▶ **Directions**
Of all the lines below, return only those starting with the line holding "You are a computer-use agent. This" and going on through the line holding "You are a computer-use agent. Screen", exactly as written.

▶ **Given entries**

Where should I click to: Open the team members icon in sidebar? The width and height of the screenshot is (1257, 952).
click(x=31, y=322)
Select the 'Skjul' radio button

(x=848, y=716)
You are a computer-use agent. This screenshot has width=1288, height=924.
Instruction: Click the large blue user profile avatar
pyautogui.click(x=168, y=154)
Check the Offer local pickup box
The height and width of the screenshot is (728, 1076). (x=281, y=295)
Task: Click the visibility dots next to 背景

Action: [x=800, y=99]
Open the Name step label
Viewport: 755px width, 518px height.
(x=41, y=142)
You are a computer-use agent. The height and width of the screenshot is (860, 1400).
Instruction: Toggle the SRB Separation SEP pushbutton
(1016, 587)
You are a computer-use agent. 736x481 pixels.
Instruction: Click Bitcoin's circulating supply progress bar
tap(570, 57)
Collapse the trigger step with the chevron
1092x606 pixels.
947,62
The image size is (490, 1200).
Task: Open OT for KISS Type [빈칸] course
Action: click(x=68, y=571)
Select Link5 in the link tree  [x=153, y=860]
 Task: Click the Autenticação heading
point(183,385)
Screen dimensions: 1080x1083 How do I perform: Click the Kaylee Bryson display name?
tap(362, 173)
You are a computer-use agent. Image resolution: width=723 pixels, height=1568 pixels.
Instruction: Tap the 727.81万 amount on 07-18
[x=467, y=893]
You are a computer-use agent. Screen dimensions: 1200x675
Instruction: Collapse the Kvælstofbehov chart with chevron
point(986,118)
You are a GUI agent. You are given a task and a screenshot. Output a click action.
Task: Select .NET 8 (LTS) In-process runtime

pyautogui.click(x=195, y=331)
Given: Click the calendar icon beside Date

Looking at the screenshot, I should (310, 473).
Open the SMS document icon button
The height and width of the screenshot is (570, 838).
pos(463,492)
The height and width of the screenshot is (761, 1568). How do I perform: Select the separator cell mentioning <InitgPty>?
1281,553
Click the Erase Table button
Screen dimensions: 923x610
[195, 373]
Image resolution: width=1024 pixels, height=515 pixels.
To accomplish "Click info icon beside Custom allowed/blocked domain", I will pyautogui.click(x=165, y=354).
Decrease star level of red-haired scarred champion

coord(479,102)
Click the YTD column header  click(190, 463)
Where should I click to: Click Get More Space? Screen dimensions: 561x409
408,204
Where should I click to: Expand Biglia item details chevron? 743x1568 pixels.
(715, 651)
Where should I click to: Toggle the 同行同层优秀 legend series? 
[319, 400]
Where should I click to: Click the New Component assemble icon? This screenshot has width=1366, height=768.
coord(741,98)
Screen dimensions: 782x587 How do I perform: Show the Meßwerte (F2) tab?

▶ **Response**
You are a computer-use agent. This screenshot has width=1288, height=924.
Instruction: Click the large blue user profile avatar
pyautogui.click(x=168, y=154)
Check the Offer local pickup box
The height and width of the screenshot is (728, 1076). (x=281, y=295)
Task: Click the visibility dots next to 背景

Action: [x=800, y=99]
Open the Name step label
Viewport: 755px width, 518px height.
(x=41, y=142)
You are a computer-use agent. The height and width of the screenshot is (860, 1400).
Instruction: Toggle the SRB Separation SEP pushbutton
(1016, 587)
You are a computer-use agent. 736x481 pixels.
Instruction: Click Bitcoin's circulating supply progress bar
tap(570, 57)
Collapse the trigger step with the chevron
1092x606 pixels.
947,62
The image size is (490, 1200).
Task: Open OT for KISS Type [빈칸] course
Action: click(x=68, y=571)
Select Link5 in the link tree  [x=153, y=860]
 Task: Click the Autenticação heading
point(183,385)
Screen dimensions: 1080x1083 How do I perform: Click the Kaylee Bryson display name?
tap(362, 173)
You are a computer-use agent. Image resolution: width=723 pixels, height=1568 pixels.
Instruction: Tap the 727.81万 amount on 07-18
[x=467, y=893]
You are a computer-use agent. Screen dimensions: 1200x675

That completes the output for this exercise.